**出題内容 1**
ゴスペルを扱った番組紹介によると、トーマス・ドーシーは1920年代にどのような名前でブルーズを歌っていましたか。

**元の文章**
▬▬▬▬▬▬▬▬▬▬
#28『I got rhythm 音楽が生まれる時』 概要と選曲リスト

是非これを見ながら聴いてください!


今月のテーマ:「The World of Black & Blue」(第11回:ゴスペルの心)
パーソナリティ:ピーター・バラカン(ブロードキャスター)


ゴスペルのリズムがみえる。
教会でこれをきくと、体が揺れ、敬虔な気持ちになる。
日曜日の朝の教会で、ゴスペルのリズムがみえる。
そしてリズム&ブルーズの心がみえる。

<番組のもとになった本>

絵本『リズムがみえる I see the rhythm』(サウザンブックス社)より
(文:トヨミ・アイガス、絵:ミシェル・ウッド、翻訳:金原瑞人、監修:ピーター・バラカン)

<番組のトーク・パート(概要)と選曲リスト>
― 今月は、ブラック・ミュージックの歴史を描いた絵本『リズムがみえる I See the Rhythm』を基に、ブラック・ミュージックの歴史を紐解いていきます。今回のテーマは「ゴスペルの心」です。

ニグロ・スピリチュアルズと呼ばれる、いわゆる黒人霊歌という音楽が、アメリカのブラック・ミュージックのルーツとなっていますが、そこから「ゴスペル・ミュージック」ができるのは、1930年代になってからのことです。

特に、ゴスペル・ミュージックを形にしたのが、トーマス・ドーシーです。彼は、1920年代にジョージア・トムという名前で、ピアノを弾きながら、やや際どいブルーズを歌っていました。そして、1929年の株式大暴落を一つの転換点として、30年代に入ると、宗教的な内容の曲を作るようになります。それまでブルーズを歌っていた彼が作るゴスペルは、ブルーズに近い雰囲気を持った曲が多いです。

―ゴスペルの黄金時代は、第二次世界大戦が終わった直後頃から、50年代の終わり頃までの、およそ15年間とみてよいでしょう。もちろん今でもゴスペル・ミュージックの歴史は続いていますが、今日は40~50年代のゴスペルを紹介します。

―ゴスペルは、基本的に「ソロ歌手」「合唱団」「カルテット」の3つの形になります。カルテットは、必ずしも4人とは限りませんが、4声で歌うことからカルテットと呼ばれます。


1「Take My Hand, Precious Lord」Mahalla Jackson
<Spotifyリンク>※ラジオでOAしたものとバージョンが異なる場合があります。

 1956年に発表されたこの曲は、トーマス・ドーシーが作曲した中で、最も有名な曲の一つです。マヘリア・ジャクソンは、ゴスペルを代表するソロ歌手で、この曲を歌った時はすでに45歳です。彼女はこういった讃美歌のような曲も歌えば、迫力のあるロックンロールのようなゴスペルの曲も歌います。
▬▬▬▬▬▬▬▬▬▬
**データ行**
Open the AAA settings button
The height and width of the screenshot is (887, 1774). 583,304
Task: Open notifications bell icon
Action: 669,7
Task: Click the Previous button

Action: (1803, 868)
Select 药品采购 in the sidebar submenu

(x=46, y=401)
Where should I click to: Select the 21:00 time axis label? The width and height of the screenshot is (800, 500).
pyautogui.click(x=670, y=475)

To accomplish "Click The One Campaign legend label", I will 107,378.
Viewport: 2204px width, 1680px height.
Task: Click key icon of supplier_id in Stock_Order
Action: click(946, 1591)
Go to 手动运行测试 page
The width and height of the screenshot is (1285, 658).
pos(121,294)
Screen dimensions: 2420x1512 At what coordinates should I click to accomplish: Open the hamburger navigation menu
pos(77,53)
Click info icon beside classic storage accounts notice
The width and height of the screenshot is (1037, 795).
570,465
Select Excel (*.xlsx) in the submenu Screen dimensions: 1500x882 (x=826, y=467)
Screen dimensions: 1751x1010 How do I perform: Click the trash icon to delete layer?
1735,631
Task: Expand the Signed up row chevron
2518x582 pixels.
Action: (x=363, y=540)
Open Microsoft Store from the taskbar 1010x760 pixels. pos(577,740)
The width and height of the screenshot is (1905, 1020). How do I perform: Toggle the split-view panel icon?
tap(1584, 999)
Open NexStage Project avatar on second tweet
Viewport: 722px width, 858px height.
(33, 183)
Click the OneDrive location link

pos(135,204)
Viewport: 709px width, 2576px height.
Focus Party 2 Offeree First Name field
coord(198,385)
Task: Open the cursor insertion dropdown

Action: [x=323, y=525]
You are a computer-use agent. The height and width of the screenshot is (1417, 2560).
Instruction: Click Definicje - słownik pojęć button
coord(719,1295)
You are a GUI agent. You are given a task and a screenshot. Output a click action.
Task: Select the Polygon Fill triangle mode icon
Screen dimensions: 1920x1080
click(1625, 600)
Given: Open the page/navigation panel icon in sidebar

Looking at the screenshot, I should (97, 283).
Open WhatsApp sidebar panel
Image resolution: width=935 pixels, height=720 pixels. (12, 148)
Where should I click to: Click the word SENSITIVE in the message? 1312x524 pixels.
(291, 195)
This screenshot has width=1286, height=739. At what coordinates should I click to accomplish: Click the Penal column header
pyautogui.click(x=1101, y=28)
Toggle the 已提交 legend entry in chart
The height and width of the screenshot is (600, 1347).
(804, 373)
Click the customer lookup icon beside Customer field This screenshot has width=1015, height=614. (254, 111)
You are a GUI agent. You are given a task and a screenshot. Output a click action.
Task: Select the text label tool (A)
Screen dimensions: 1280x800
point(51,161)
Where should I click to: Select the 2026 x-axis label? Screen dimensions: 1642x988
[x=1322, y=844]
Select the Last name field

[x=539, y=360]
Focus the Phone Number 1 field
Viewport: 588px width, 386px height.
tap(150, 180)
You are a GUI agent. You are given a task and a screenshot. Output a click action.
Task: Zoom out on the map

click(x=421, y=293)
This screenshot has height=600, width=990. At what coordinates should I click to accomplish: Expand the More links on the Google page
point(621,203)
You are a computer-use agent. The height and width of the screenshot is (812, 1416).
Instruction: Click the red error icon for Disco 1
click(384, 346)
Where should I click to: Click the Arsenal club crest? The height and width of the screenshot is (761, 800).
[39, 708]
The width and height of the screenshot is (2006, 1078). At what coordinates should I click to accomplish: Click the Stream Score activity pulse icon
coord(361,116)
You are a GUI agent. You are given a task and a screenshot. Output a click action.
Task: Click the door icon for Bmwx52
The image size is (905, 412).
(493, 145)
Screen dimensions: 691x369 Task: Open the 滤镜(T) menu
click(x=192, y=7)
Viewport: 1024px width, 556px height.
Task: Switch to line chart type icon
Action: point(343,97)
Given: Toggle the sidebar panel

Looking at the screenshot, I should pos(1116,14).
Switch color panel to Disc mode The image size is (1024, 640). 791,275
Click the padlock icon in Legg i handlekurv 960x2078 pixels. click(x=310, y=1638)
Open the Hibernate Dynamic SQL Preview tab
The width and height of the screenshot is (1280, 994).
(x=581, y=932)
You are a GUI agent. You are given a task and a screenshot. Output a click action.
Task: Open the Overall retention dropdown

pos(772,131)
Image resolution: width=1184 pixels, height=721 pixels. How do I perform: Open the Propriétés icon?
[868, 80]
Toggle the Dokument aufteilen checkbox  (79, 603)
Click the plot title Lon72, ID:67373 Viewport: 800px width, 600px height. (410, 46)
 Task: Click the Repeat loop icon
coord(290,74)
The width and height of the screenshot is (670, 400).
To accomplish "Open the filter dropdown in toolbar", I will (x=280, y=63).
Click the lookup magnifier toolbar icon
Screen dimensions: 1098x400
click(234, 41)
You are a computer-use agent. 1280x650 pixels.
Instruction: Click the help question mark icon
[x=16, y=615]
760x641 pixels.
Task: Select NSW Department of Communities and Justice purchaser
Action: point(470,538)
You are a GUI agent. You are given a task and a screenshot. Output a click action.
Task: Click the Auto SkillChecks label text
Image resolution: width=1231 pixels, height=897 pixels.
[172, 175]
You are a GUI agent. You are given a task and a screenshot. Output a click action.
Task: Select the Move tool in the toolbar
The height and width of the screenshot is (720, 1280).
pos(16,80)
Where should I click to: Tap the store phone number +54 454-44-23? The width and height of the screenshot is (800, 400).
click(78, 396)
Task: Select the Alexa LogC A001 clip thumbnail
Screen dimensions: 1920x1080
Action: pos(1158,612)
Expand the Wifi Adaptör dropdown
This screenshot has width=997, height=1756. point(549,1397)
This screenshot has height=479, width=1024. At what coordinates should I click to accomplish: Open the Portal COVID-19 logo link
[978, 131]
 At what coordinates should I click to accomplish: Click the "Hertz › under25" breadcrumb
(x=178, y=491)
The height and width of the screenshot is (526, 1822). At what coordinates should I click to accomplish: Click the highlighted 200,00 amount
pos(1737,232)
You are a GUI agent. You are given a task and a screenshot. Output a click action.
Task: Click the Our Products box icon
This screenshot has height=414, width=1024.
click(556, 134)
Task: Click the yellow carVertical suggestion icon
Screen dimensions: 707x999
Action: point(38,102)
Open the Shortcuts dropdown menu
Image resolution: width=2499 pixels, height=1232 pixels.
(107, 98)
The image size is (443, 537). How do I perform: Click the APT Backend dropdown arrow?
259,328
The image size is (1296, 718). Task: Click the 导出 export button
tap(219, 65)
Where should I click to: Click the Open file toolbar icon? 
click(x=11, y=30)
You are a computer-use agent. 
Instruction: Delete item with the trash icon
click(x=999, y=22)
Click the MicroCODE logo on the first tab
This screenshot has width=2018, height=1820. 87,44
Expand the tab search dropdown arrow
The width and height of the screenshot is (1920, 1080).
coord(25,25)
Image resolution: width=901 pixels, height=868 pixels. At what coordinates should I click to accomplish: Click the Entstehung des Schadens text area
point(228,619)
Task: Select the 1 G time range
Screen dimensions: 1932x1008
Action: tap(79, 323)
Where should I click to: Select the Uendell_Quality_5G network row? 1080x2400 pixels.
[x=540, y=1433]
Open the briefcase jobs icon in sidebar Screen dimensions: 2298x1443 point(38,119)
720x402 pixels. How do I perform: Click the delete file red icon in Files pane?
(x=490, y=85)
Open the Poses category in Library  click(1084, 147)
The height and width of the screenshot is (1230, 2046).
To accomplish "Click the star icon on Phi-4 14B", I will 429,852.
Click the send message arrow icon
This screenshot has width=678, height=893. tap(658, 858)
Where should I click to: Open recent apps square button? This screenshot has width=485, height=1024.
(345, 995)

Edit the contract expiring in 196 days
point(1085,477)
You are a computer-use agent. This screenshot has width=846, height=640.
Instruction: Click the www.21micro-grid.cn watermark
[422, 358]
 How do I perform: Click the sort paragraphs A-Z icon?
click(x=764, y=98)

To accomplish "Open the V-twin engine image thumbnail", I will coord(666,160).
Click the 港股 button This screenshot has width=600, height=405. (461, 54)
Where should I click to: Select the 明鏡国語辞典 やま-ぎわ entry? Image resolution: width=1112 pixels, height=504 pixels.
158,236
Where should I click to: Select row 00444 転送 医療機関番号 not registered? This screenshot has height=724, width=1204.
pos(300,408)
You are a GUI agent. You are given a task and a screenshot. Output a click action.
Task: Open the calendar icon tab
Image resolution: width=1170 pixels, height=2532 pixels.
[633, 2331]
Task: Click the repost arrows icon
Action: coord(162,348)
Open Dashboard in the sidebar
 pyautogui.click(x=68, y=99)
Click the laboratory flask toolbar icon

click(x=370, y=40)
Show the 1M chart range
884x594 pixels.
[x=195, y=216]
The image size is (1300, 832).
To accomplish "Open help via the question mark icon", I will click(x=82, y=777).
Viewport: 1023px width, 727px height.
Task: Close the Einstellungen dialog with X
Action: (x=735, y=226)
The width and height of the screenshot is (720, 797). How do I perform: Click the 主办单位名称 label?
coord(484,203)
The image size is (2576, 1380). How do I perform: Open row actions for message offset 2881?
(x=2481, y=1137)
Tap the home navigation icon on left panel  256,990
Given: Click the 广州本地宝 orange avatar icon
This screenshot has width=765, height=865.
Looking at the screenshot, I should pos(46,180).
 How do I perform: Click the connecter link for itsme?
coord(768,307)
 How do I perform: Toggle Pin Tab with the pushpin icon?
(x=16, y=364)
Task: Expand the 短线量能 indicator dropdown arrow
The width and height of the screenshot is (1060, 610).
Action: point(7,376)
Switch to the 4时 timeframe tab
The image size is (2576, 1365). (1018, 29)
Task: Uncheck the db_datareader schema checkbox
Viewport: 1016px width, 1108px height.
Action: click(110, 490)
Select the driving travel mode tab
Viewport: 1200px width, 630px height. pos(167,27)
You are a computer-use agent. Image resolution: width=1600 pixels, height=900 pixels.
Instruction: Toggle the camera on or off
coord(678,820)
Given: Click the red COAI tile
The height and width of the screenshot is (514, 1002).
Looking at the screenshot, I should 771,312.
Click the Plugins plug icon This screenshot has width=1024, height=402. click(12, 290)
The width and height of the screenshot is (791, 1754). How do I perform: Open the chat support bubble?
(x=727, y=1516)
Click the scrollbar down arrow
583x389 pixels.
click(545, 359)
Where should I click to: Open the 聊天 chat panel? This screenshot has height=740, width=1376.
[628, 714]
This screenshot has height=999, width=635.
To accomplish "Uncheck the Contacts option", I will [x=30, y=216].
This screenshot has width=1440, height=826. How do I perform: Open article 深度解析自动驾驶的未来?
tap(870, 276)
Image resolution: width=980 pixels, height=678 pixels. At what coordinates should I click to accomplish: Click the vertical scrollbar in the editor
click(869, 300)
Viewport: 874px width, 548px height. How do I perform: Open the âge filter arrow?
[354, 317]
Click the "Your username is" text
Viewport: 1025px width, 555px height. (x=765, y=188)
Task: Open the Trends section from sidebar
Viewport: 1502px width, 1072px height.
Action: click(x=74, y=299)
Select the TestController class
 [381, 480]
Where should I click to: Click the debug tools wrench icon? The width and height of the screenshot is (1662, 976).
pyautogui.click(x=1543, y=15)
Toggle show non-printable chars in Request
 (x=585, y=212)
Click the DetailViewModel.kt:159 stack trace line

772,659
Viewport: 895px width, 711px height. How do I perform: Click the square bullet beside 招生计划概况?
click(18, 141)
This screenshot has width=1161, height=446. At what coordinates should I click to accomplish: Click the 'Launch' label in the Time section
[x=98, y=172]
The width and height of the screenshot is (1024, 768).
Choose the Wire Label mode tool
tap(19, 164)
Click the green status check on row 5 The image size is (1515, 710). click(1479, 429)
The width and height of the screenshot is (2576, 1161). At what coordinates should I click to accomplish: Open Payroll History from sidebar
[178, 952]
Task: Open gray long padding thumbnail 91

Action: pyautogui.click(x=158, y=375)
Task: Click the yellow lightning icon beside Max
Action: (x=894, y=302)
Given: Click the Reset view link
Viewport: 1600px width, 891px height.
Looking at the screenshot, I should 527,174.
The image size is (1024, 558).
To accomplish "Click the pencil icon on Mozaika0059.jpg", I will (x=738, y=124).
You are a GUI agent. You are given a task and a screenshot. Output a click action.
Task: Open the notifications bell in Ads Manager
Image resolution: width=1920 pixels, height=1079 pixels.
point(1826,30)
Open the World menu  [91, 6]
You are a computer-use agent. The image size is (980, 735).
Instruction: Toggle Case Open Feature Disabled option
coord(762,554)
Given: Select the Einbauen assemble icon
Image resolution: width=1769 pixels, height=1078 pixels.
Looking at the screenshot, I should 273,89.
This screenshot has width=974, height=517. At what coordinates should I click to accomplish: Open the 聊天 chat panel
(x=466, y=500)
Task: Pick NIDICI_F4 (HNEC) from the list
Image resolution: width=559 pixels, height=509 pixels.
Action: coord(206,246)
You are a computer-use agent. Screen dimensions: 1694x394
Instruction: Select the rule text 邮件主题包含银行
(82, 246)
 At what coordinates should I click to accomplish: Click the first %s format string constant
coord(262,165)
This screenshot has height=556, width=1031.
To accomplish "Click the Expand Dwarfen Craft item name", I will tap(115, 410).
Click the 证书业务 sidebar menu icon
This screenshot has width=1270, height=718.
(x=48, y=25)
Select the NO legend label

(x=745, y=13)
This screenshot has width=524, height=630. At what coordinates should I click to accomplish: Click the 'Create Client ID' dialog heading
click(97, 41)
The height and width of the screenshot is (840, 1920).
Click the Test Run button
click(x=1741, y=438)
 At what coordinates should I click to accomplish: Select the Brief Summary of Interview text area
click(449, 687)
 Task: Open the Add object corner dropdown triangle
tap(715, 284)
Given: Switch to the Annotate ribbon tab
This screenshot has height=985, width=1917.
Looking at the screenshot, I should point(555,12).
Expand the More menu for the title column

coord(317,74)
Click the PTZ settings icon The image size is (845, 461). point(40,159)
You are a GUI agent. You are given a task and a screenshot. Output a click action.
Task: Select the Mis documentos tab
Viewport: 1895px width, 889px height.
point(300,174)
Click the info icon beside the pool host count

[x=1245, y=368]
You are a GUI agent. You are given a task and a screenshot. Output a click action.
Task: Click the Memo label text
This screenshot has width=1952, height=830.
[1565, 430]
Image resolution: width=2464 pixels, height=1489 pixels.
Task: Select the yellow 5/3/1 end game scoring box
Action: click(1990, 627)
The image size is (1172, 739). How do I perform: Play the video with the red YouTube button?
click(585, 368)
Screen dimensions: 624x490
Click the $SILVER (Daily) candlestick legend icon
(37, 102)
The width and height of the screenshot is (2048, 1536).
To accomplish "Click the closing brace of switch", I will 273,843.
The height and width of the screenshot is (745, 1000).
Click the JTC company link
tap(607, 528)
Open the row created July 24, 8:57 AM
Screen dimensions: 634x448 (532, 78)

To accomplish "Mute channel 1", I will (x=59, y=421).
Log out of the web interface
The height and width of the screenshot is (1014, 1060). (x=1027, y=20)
▬▬▬▬▬▬▬▬▬▬
**出題内容 2**
データ行のうち、「Task: Uncheck the」を含む行から始まり「tap(19, 164)」を含む行で終わる範囲を、一字一句変えずに書き写してください。

**解答全文 1**
ジョージア・トムという名前で歌っていました。

**解答全文 2**
Task: Uncheck the db_datareader schema checkbox
Viewport: 1016px width, 1108px height.
Action: click(110, 490)
Select the driving travel mode tab
Viewport: 1200px width, 630px height. pos(167,27)
You are a computer-use agent. Image resolution: width=1600 pixels, height=900 pixels.
Instruction: Toggle the camera on or off
coord(678,820)
Given: Click the red COAI tile
The height and width of the screenshot is (514, 1002).
Looking at the screenshot, I should 771,312.
Click the Plugins plug icon This screenshot has width=1024, height=402. click(12, 290)
The width and height of the screenshot is (791, 1754). How do I perform: Open the chat support bubble?
(x=727, y=1516)
Click the scrollbar down arrow
583x389 pixels.
click(545, 359)
Where should I click to: Open the 聊天 chat panel? This screenshot has height=740, width=1376.
[628, 714]
This screenshot has height=999, width=635.
To accomplish "Uncheck the Contacts option", I will [x=30, y=216].
This screenshot has width=1440, height=826. How do I perform: Open article 深度解析自动驾驶的未来?
tap(870, 276)
Image resolution: width=980 pixels, height=678 pixels. At what coordinates should I click to accomplish: Click the vertical scrollbar in the editor
click(869, 300)
Viewport: 874px width, 548px height. How do I perform: Open the âge filter arrow?
[354, 317]
Click the "Your username is" text
Viewport: 1025px width, 555px height. (x=765, y=188)
Task: Open the Trends section from sidebar
Viewport: 1502px width, 1072px height.
Action: click(x=74, y=299)
Select the TestController class
 [381, 480]
Where should I click to: Click the debug tools wrench icon? The width and height of the screenshot is (1662, 976).
pyautogui.click(x=1543, y=15)
Toggle show non-printable chars in Request
 (x=585, y=212)
Click the DetailViewModel.kt:159 stack trace line

772,659
Viewport: 895px width, 711px height. How do I perform: Click the square bullet beside 招生计划概况?
click(18, 141)
This screenshot has width=1161, height=446. At what coordinates should I click to accomplish: Click the 'Launch' label in the Time section
[x=98, y=172]
The width and height of the screenshot is (1024, 768).
Choose the Wire Label mode tool
tap(19, 164)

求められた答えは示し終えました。